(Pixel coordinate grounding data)
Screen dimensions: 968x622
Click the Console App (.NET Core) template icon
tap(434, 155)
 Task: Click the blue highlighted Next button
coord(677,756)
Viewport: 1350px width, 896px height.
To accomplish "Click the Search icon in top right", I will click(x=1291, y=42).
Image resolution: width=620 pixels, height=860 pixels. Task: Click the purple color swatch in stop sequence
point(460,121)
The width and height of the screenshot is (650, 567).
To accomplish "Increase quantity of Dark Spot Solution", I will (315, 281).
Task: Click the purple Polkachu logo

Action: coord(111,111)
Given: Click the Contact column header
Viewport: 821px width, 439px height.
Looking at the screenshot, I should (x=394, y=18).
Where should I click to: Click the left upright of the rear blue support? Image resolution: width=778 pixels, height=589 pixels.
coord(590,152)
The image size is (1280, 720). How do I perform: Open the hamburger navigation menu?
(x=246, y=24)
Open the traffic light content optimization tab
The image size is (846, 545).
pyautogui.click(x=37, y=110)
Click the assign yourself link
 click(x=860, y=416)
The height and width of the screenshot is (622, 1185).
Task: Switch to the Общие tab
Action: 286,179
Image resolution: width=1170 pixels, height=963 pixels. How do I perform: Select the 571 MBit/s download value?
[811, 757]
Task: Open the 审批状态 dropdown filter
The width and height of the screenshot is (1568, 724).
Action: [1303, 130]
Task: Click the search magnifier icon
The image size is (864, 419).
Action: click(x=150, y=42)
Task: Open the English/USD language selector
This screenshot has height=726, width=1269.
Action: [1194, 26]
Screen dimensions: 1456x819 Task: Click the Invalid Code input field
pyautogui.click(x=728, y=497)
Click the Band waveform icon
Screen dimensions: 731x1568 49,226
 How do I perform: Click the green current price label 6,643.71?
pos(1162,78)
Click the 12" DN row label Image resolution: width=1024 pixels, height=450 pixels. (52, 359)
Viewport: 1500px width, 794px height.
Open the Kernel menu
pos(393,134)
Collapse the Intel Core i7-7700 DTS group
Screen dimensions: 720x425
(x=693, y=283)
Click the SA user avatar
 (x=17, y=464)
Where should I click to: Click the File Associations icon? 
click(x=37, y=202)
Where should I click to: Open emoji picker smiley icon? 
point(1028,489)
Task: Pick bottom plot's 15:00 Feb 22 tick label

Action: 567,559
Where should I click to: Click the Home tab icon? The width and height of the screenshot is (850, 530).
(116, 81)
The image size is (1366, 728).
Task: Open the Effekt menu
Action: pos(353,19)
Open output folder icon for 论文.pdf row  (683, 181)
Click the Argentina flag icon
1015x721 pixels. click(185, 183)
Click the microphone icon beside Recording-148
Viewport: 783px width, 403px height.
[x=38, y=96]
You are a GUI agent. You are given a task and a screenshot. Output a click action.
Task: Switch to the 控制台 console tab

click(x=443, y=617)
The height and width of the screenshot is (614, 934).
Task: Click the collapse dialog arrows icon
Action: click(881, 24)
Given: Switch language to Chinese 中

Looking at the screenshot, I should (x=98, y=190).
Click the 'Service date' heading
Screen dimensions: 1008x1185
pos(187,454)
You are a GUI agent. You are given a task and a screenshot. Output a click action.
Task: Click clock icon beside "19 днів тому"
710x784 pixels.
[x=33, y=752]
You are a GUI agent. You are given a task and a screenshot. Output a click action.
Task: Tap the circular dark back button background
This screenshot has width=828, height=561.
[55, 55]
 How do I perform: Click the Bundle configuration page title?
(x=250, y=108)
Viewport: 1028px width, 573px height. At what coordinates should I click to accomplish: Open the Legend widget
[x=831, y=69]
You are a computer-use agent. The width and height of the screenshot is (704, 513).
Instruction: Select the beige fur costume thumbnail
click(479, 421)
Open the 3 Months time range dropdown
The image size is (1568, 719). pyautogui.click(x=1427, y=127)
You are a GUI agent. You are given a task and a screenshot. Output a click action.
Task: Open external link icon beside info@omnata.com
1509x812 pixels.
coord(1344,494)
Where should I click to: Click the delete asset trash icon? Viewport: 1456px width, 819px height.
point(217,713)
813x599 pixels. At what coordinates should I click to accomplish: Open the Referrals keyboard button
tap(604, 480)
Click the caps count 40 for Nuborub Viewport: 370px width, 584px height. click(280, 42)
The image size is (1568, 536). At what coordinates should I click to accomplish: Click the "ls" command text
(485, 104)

• Exercise brief: Every entry is to be retyped word for word.

• Output for this exercise:
Screen dimensions: 968x622
Click the Console App (.NET Core) template icon
tap(434, 155)
 Task: Click the blue highlighted Next button
coord(677,756)
Viewport: 1350px width, 896px height.
To accomplish "Click the Search icon in top right", I will click(x=1291, y=42).
Image resolution: width=620 pixels, height=860 pixels. Task: Click the purple color swatch in stop sequence
point(460,121)
The width and height of the screenshot is (650, 567).
To accomplish "Increase quantity of Dark Spot Solution", I will (315, 281).
Task: Click the purple Polkachu logo

Action: coord(111,111)
Given: Click the Contact column header
Viewport: 821px width, 439px height.
Looking at the screenshot, I should (x=394, y=18).
Where should I click to: Click the left upright of the rear blue support? Image resolution: width=778 pixels, height=589 pixels.
coord(590,152)
The image size is (1280, 720). How do I perform: Open the hamburger navigation menu?
(x=246, y=24)
Open the traffic light content optimization tab
The image size is (846, 545).
pyautogui.click(x=37, y=110)
Click the assign yourself link
 click(x=860, y=416)
The height and width of the screenshot is (622, 1185).
Task: Switch to the Общие tab
Action: 286,179
Image resolution: width=1170 pixels, height=963 pixels. How do I perform: Select the 571 MBit/s download value?
[811, 757]
Task: Open the 审批状态 dropdown filter
The width and height of the screenshot is (1568, 724).
Action: [1303, 130]
Task: Click the search magnifier icon
The image size is (864, 419).
Action: click(x=150, y=42)
Task: Open the English/USD language selector
This screenshot has height=726, width=1269.
Action: [1194, 26]
Screen dimensions: 1456x819 Task: Click the Invalid Code input field
pyautogui.click(x=728, y=497)
Click the Band waveform icon
Screen dimensions: 731x1568 49,226
 How do I perform: Click the green current price label 6,643.71?
pos(1162,78)
Click the 12" DN row label Image resolution: width=1024 pixels, height=450 pixels. (52, 359)
Viewport: 1500px width, 794px height.
Open the Kernel menu
pos(393,134)
Collapse the Intel Core i7-7700 DTS group
Screen dimensions: 720x425
(x=693, y=283)
Click the SA user avatar
 (x=17, y=464)
Where should I click to: Click the File Associations icon? 
click(x=37, y=202)
Where should I click to: Open emoji picker smiley icon? 
point(1028,489)
Task: Pick bottom plot's 15:00 Feb 22 tick label

Action: 567,559
Where should I click to: Click the Home tab icon? The width and height of the screenshot is (850, 530).
(116, 81)
The image size is (1366, 728).
Task: Open the Effekt menu
Action: pos(353,19)
Open output folder icon for 论文.pdf row  (683, 181)
Click the Argentina flag icon
1015x721 pixels. click(185, 183)
Click the microphone icon beside Recording-148
Viewport: 783px width, 403px height.
[x=38, y=96]
You are a GUI agent. You are given a task and a screenshot. Output a click action.
Task: Switch to the 控制台 console tab

click(x=443, y=617)
The height and width of the screenshot is (614, 934).
Task: Click the collapse dialog arrows icon
Action: click(881, 24)
Given: Switch language to Chinese 中

Looking at the screenshot, I should (x=98, y=190).
Click the 'Service date' heading
Screen dimensions: 1008x1185
pos(187,454)
You are a GUI agent. You are given a task and a screenshot. Output a click action.
Task: Click clock icon beside "19 днів тому"
710x784 pixels.
[x=33, y=752]
You are a GUI agent. You are given a task and a screenshot. Output a click action.
Task: Tap the circular dark back button background
This screenshot has width=828, height=561.
[55, 55]
 How do I perform: Click the Bundle configuration page title?
(x=250, y=108)
Viewport: 1028px width, 573px height. At what coordinates should I click to accomplish: Open the Legend widget
[x=831, y=69]
You are a computer-use agent. The width and height of the screenshot is (704, 513).
Instruction: Select the beige fur costume thumbnail
click(479, 421)
Open the 3 Months time range dropdown
The image size is (1568, 719). pyautogui.click(x=1427, y=127)
You are a GUI agent. You are given a task and a screenshot. Output a click action.
Task: Open external link icon beside info@omnata.com
1509x812 pixels.
coord(1344,494)
Where should I click to: Click the delete asset trash icon? Viewport: 1456px width, 819px height.
point(217,713)
813x599 pixels. At what coordinates should I click to accomplish: Open the Referrals keyboard button
tap(604, 480)
Click the caps count 40 for Nuborub Viewport: 370px width, 584px height. click(280, 42)
The image size is (1568, 536). At what coordinates should I click to accomplish: Click the "ls" command text
(485, 104)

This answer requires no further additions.